(Provided records begins)
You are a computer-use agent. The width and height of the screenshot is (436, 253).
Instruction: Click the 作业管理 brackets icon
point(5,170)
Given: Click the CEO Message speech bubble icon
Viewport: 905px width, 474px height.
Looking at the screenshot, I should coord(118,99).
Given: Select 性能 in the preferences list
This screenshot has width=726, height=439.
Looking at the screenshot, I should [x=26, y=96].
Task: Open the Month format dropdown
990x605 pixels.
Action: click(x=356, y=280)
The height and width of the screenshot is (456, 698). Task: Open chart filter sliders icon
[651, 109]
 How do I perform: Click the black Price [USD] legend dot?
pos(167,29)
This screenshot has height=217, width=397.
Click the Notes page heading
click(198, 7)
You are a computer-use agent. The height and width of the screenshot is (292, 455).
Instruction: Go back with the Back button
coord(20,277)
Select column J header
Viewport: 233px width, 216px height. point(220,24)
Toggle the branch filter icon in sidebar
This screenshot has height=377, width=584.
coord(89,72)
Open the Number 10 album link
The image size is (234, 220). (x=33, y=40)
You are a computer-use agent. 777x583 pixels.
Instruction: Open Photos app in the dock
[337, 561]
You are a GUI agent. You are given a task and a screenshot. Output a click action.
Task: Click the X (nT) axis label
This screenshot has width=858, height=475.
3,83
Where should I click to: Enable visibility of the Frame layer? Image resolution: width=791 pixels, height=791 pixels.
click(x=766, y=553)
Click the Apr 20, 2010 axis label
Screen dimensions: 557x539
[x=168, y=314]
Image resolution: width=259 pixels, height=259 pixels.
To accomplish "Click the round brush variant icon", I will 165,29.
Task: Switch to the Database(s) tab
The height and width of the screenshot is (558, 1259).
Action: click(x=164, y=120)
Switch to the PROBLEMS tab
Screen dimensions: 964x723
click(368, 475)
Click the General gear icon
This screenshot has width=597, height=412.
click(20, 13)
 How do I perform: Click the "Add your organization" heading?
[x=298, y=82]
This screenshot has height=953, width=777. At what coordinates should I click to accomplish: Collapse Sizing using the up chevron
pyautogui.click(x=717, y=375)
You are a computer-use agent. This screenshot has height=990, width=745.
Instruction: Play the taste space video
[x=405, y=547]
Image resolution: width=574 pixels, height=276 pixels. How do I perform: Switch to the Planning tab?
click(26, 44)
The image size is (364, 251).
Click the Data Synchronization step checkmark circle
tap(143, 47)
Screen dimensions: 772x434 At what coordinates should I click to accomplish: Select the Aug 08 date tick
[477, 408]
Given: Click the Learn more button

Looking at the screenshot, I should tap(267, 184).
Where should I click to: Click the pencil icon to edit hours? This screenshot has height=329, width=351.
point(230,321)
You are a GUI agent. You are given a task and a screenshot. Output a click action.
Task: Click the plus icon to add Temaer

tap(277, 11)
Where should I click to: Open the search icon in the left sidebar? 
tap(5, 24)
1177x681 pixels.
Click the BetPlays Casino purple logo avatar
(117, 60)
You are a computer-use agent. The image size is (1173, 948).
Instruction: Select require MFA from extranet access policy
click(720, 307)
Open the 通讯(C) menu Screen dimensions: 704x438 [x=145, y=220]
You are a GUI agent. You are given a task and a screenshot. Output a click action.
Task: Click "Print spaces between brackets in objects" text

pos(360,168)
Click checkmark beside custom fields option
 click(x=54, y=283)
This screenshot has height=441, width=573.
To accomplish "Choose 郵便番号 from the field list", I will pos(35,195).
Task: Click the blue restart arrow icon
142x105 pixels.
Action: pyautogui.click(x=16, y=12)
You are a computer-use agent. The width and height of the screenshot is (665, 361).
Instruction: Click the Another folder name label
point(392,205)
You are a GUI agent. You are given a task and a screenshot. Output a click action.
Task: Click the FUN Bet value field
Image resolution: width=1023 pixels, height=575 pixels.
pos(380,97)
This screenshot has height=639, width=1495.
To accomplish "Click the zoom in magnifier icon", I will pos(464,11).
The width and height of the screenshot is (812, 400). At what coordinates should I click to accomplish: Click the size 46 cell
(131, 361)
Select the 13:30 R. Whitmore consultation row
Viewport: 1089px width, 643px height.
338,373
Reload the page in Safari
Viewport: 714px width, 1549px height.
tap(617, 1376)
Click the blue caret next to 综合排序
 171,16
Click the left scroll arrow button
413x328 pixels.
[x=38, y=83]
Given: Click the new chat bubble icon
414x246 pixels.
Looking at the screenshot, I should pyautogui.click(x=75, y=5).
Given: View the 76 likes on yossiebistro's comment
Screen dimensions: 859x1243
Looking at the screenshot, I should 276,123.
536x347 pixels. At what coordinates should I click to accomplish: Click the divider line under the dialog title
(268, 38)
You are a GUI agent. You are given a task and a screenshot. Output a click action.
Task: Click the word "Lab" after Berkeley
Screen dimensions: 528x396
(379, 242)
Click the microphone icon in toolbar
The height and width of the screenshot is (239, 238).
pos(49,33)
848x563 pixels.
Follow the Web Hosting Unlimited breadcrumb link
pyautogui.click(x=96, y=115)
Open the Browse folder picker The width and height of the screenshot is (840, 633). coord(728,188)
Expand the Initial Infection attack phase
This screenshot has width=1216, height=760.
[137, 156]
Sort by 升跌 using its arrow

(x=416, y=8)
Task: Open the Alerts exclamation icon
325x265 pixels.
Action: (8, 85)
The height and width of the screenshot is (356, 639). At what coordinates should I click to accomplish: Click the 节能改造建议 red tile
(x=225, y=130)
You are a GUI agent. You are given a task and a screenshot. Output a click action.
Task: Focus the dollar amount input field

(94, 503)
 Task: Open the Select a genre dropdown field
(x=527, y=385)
(Provided records ends)
Retype each entry without altering a single word.

#### Output:
You are a computer-use agent. The width and height of the screenshot is (436, 253).
Instruction: Click the 作业管理 brackets icon
point(5,170)
Given: Click the CEO Message speech bubble icon
Viewport: 905px width, 474px height.
Looking at the screenshot, I should coord(118,99).
Given: Select 性能 in the preferences list
This screenshot has width=726, height=439.
Looking at the screenshot, I should [x=26, y=96].
Task: Open the Month format dropdown
990x605 pixels.
Action: click(x=356, y=280)
The height and width of the screenshot is (456, 698). Task: Open chart filter sliders icon
[651, 109]
 How do I perform: Click the black Price [USD] legend dot?
pos(167,29)
This screenshot has height=217, width=397.
Click the Notes page heading
click(198, 7)
You are a computer-use agent. The height and width of the screenshot is (292, 455).
Instruction: Go back with the Back button
coord(20,277)
Select column J header
Viewport: 233px width, 216px height. point(220,24)
Toggle the branch filter icon in sidebar
This screenshot has height=377, width=584.
coord(89,72)
Open the Number 10 album link
The image size is (234, 220). (x=33, y=40)
You are a computer-use agent. 777x583 pixels.
Instruction: Open Photos app in the dock
[337, 561]
You are a GUI agent. You are given a task and a screenshot. Output a click action.
Task: Click the X (nT) axis label
This screenshot has width=858, height=475.
3,83
Where should I click to: Enable visibility of the Frame layer? Image resolution: width=791 pixels, height=791 pixels.
click(x=766, y=553)
Click the Apr 20, 2010 axis label
Screen dimensions: 557x539
[x=168, y=314]
Image resolution: width=259 pixels, height=259 pixels.
To accomplish "Click the round brush variant icon", I will 165,29.
Task: Switch to the Database(s) tab
The height and width of the screenshot is (558, 1259).
Action: click(x=164, y=120)
Switch to the PROBLEMS tab
Screen dimensions: 964x723
click(368, 475)
Click the General gear icon
This screenshot has width=597, height=412.
click(20, 13)
 How do I perform: Click the "Add your organization" heading?
[x=298, y=82]
This screenshot has height=953, width=777. At what coordinates should I click to accomplish: Collapse Sizing using the up chevron
pyautogui.click(x=717, y=375)
You are a computer-use agent. This screenshot has height=990, width=745.
Instruction: Play the taste space video
[x=405, y=547]
Image resolution: width=574 pixels, height=276 pixels. How do I perform: Switch to the Planning tab?
click(26, 44)
The image size is (364, 251).
Click the Data Synchronization step checkmark circle
tap(143, 47)
Screen dimensions: 772x434 At what coordinates should I click to accomplish: Select the Aug 08 date tick
[477, 408]
Given: Click the Learn more button

Looking at the screenshot, I should tap(267, 184).
Where should I click to: Click the pencil icon to edit hours? This screenshot has height=329, width=351.
point(230,321)
You are a GUI agent. You are given a task and a screenshot. Output a click action.
Task: Click the plus icon to add Temaer

tap(277, 11)
Where should I click to: Open the search icon in the left sidebar? 
tap(5, 24)
1177x681 pixels.
Click the BetPlays Casino purple logo avatar
(117, 60)
You are a computer-use agent. The image size is (1173, 948).
Instruction: Select require MFA from extranet access policy
click(720, 307)
Open the 通讯(C) menu Screen dimensions: 704x438 [x=145, y=220]
You are a GUI agent. You are given a task and a screenshot. Output a click action.
Task: Click "Print spaces between brackets in objects" text

pos(360,168)
Click checkmark beside custom fields option
 click(x=54, y=283)
This screenshot has height=441, width=573.
To accomplish "Choose 郵便番号 from the field list", I will pos(35,195).
Task: Click the blue restart arrow icon
142x105 pixels.
Action: pyautogui.click(x=16, y=12)
You are a computer-use agent. The width and height of the screenshot is (665, 361).
Instruction: Click the Another folder name label
point(392,205)
You are a GUI agent. You are given a task and a screenshot. Output a click action.
Task: Click the FUN Bet value field
Image resolution: width=1023 pixels, height=575 pixels.
pos(380,97)
This screenshot has height=639, width=1495.
To accomplish "Click the zoom in magnifier icon", I will pos(464,11).
The width and height of the screenshot is (812, 400). At what coordinates should I click to accomplish: Click the size 46 cell
(131, 361)
Select the 13:30 R. Whitmore consultation row
Viewport: 1089px width, 643px height.
338,373
Reload the page in Safari
Viewport: 714px width, 1549px height.
tap(617, 1376)
Click the blue caret next to 综合排序
 171,16
Click the left scroll arrow button
413x328 pixels.
[x=38, y=83]
Given: Click the new chat bubble icon
414x246 pixels.
Looking at the screenshot, I should pyautogui.click(x=75, y=5).
Given: View the 76 likes on yossiebistro's comment
Screen dimensions: 859x1243
Looking at the screenshot, I should 276,123.
536x347 pixels. At what coordinates should I click to accomplish: Click the divider line under the dialog title
(268, 38)
You are a GUI agent. You are given a task and a screenshot. Output a click action.
Task: Click the word "Lab" after Berkeley
Screen dimensions: 528x396
(379, 242)
Click the microphone icon in toolbar
The height and width of the screenshot is (239, 238).
pos(49,33)
848x563 pixels.
Follow the Web Hosting Unlimited breadcrumb link
pyautogui.click(x=96, y=115)
Open the Browse folder picker The width and height of the screenshot is (840, 633). coord(728,188)
Expand the Initial Infection attack phase
This screenshot has width=1216, height=760.
[137, 156]
Sort by 升跌 using its arrow

(x=416, y=8)
Task: Open the Alerts exclamation icon
325x265 pixels.
Action: (8, 85)
The height and width of the screenshot is (356, 639). At what coordinates should I click to accomplish: Click the 节能改造建议 red tile
(x=225, y=130)
You are a GUI agent. You are given a task and a screenshot. Output a click action.
Task: Focus the dollar amount input field

(94, 503)
 Task: Open the Select a genre dropdown field
(x=527, y=385)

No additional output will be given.